Task details: Output the lines of the material as a JSON list of strings, one string per line, with blank lines omitted and pictures excluded. Begin at the line containing "Where should I" and continue through the end of the material.

Records to process:
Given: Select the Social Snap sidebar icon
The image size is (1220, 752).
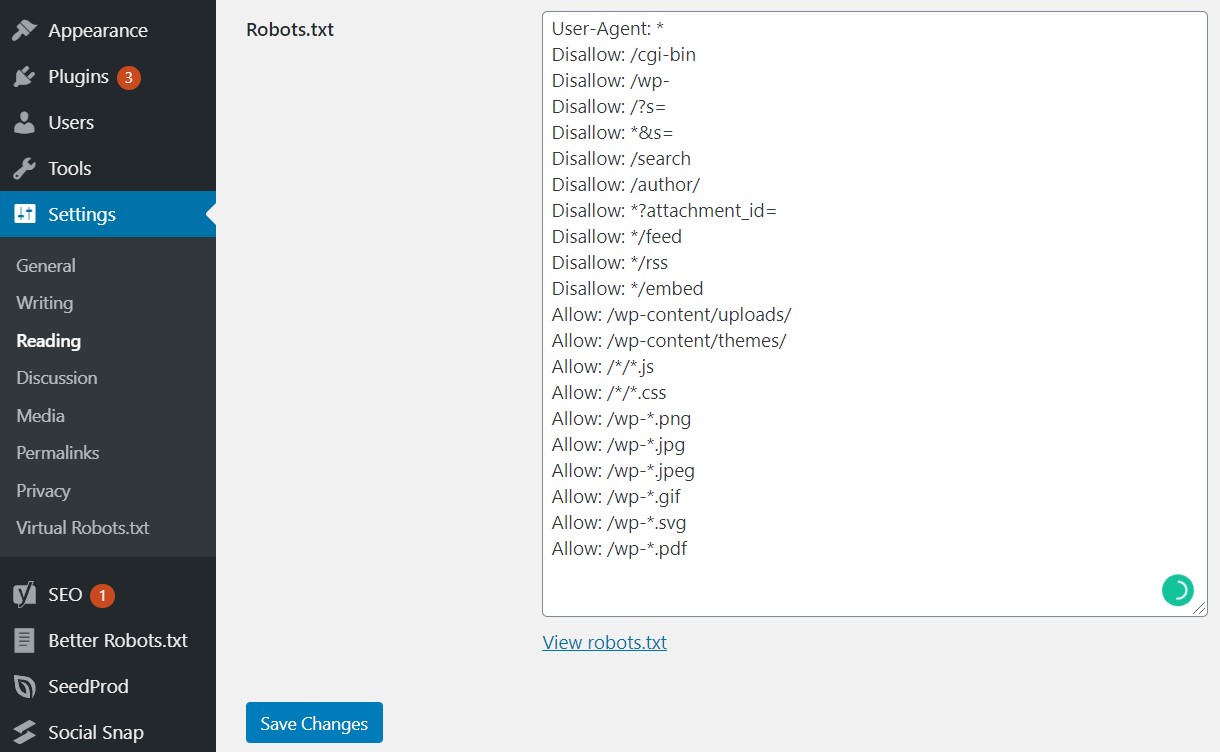Looking at the screenshot, I should pyautogui.click(x=25, y=732).
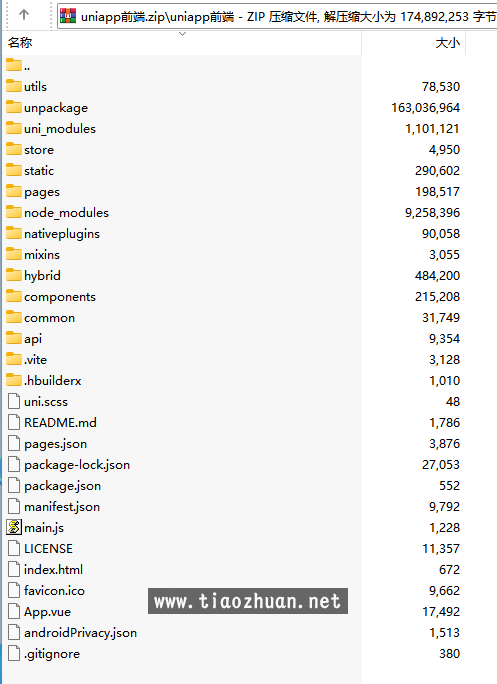Click the unpackage folder icon
Viewport: 497px width, 684px height.
(x=14, y=107)
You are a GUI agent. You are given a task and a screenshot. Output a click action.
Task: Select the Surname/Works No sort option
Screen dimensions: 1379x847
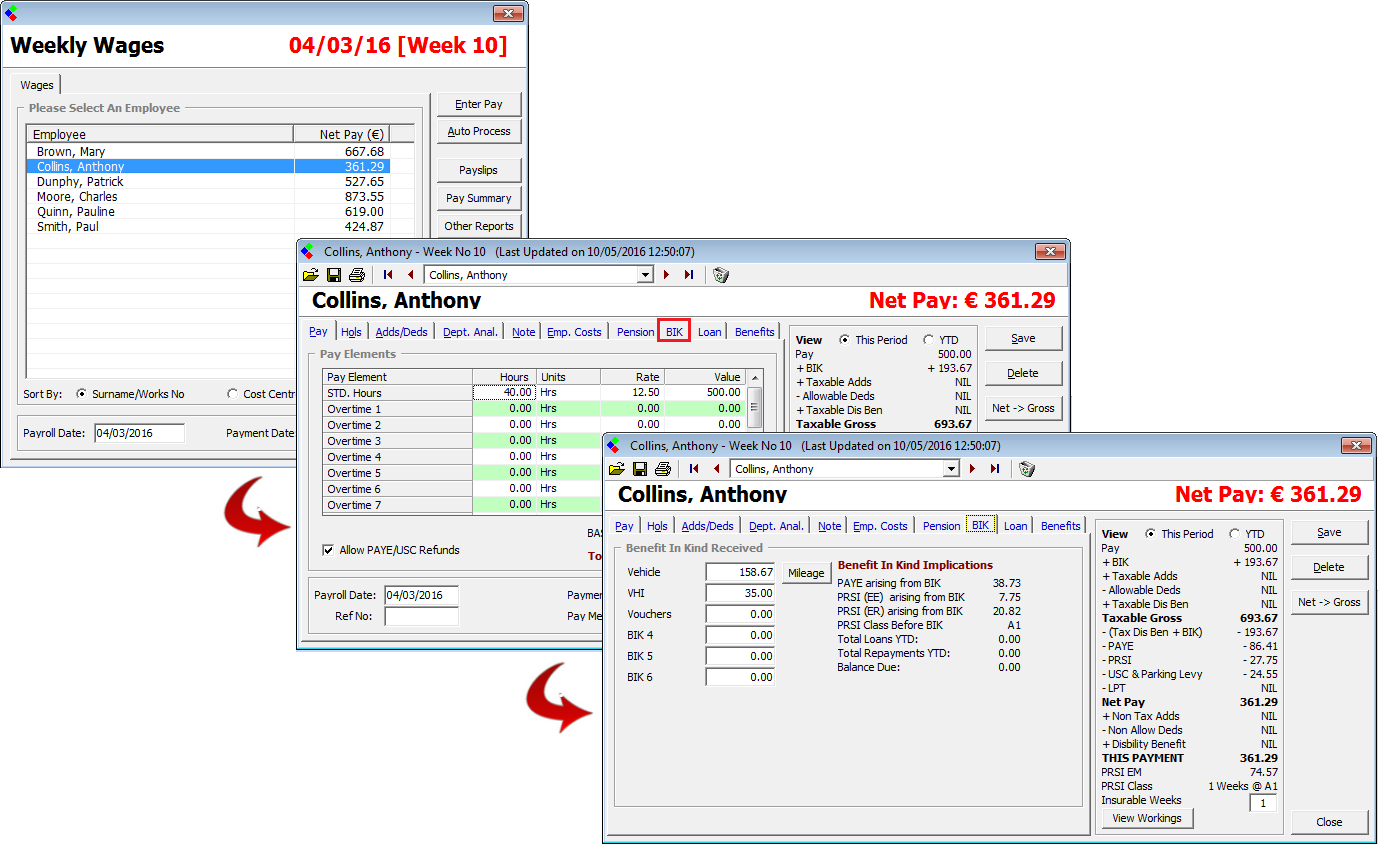tap(82, 394)
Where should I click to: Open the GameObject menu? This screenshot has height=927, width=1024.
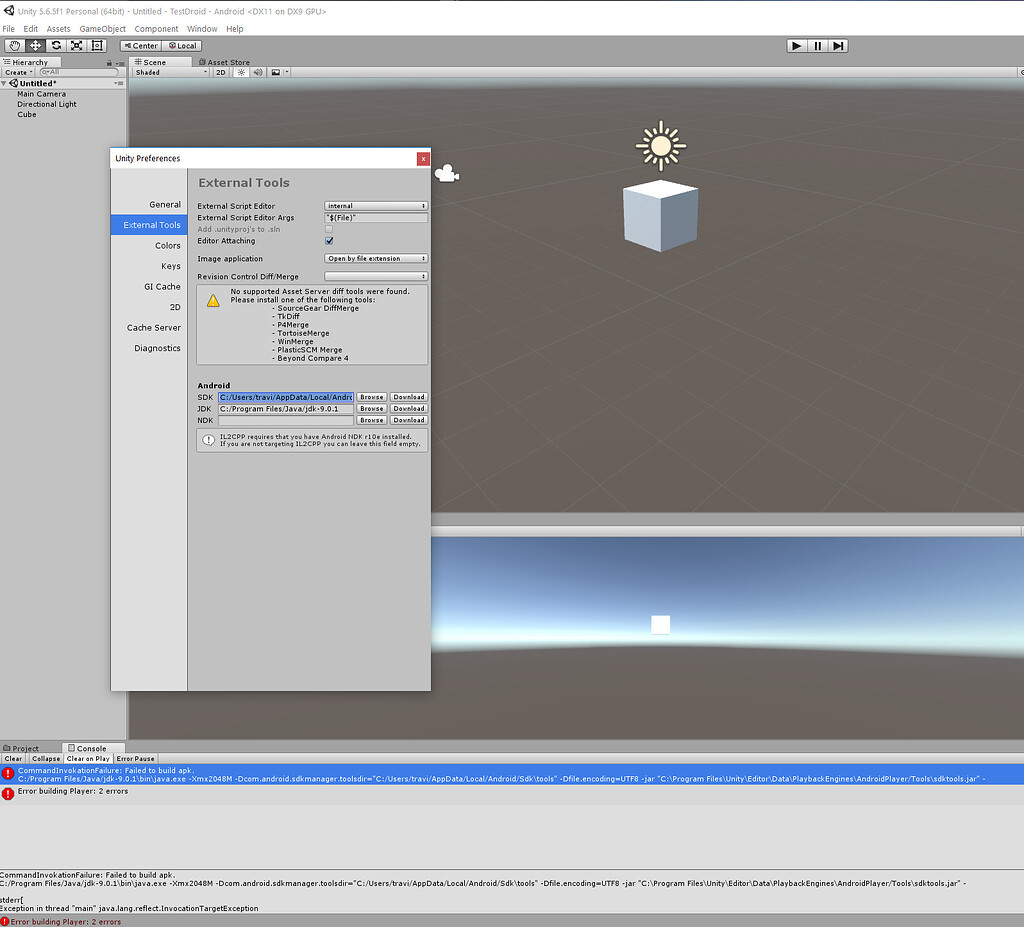pos(102,29)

Output of the exercise:
[
  "Where should I click to: Open the GameObject menu? This screenshot has height=927, width=1024.",
  "pos(102,29)"
]